Bill Gross has more experience with the bond market than almost anyone. He co-founded PIMCO over 50 years ago and managed the PIMCO Total Return fund – once the largest bond fund in the world – for much of his time at the firm. He has seen it all.
Although he does not manage money professionally anymore, Gross is still very much a financial market enthusiast. He is active on X (formerly Twitter) and he is a common sight in financial media.
Last week, Gross sat down for an interview with Bloomberg and said a few interesting things about the bond market.

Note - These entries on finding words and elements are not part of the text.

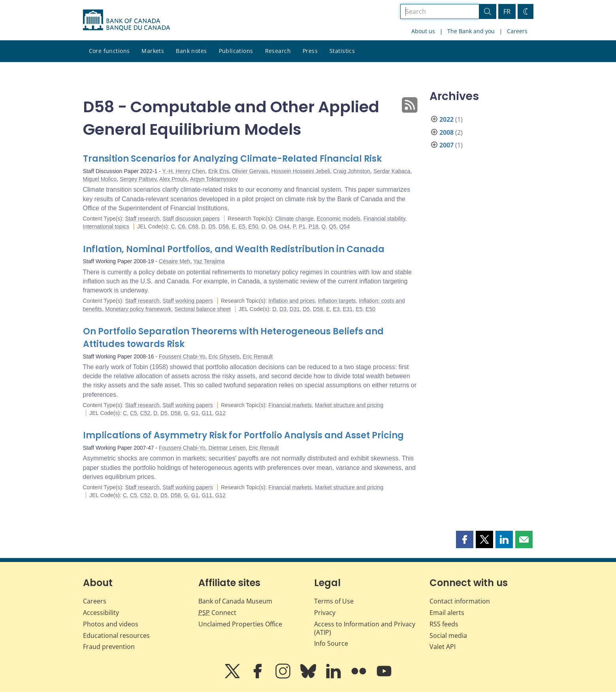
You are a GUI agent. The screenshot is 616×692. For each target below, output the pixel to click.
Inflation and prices (292, 301)
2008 (446, 132)
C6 (181, 226)
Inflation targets (337, 301)
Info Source (331, 643)
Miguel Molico (100, 179)
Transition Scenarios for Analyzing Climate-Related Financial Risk (232, 158)
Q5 (332, 226)
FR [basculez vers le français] (507, 11)
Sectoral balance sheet (202, 309)
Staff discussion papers (191, 219)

Gross explained that if, over the medium to long term, the Federal Reserve's benchmark fed-funds rate settles around 3% to 3.5%, then a 5% yield on the 10-year US Treasury is “decent value”.
Gross said that such a yield would be normal under the assumption that the term premium – or the extra return that investors demand for taking the risk of buying longer-term bonds – is around 1% to 1.25%.
There are a lot of assumptions embedded in Gross’ view but it is a reasonable take.
Gross is off on ETF blame
Something else Gross said, however, was way off the mark. Gross blamed the recent sell-off in long-term bonds on big government deficits, quantitative tightening by the Fed and a growing belief in “higher-for-longer” interest rates. But he also blamed it on ETF investors.
“What I have seen in the last week is that the bond vigilantes – to the extent that they are now individuals owning hundreds of billions of bond ETFs – they have been spooked over the last week or so by declines of 2-5% in their ETFs. And so, I think they are joining the crowd in terms of selling.”
While a plausible-sounding explanation for the bond sell-off, the data just does not support Gross’ assertion.
Investors have not been big sellers of bond ETFs in recent days. They have actually been net buyers. Over the past week, $4bn has flowed into US-listed fixed-income ETFs.
Sure, a lot of those inflows were for short-term bond ETFs, like the SPDR Bloomberg 1-3 Month T-Bill ETF (BIL) and the iShares Short Treasury Bond ETF (SHV). But even ETFs like the iShares US Treasury Bond ETF (GOVT) and the Schwab Long-Term U.S. Treasury ETF (SCHQ) picked up cash.
The one fund that everyone is hyper-focused on, the iShares 20+ Year Treasury Bond ETF (TLT), the big dog among long-term bond ETFs, did see outflows – but only to the tune of $160m, a fraction of the more than $17bn that has entered the fund this year.
In other words, there is no deluge of selling in bond ETFs. So unlike Gross, I would not attribute the recent spike in yields to ETF bond vigilantes.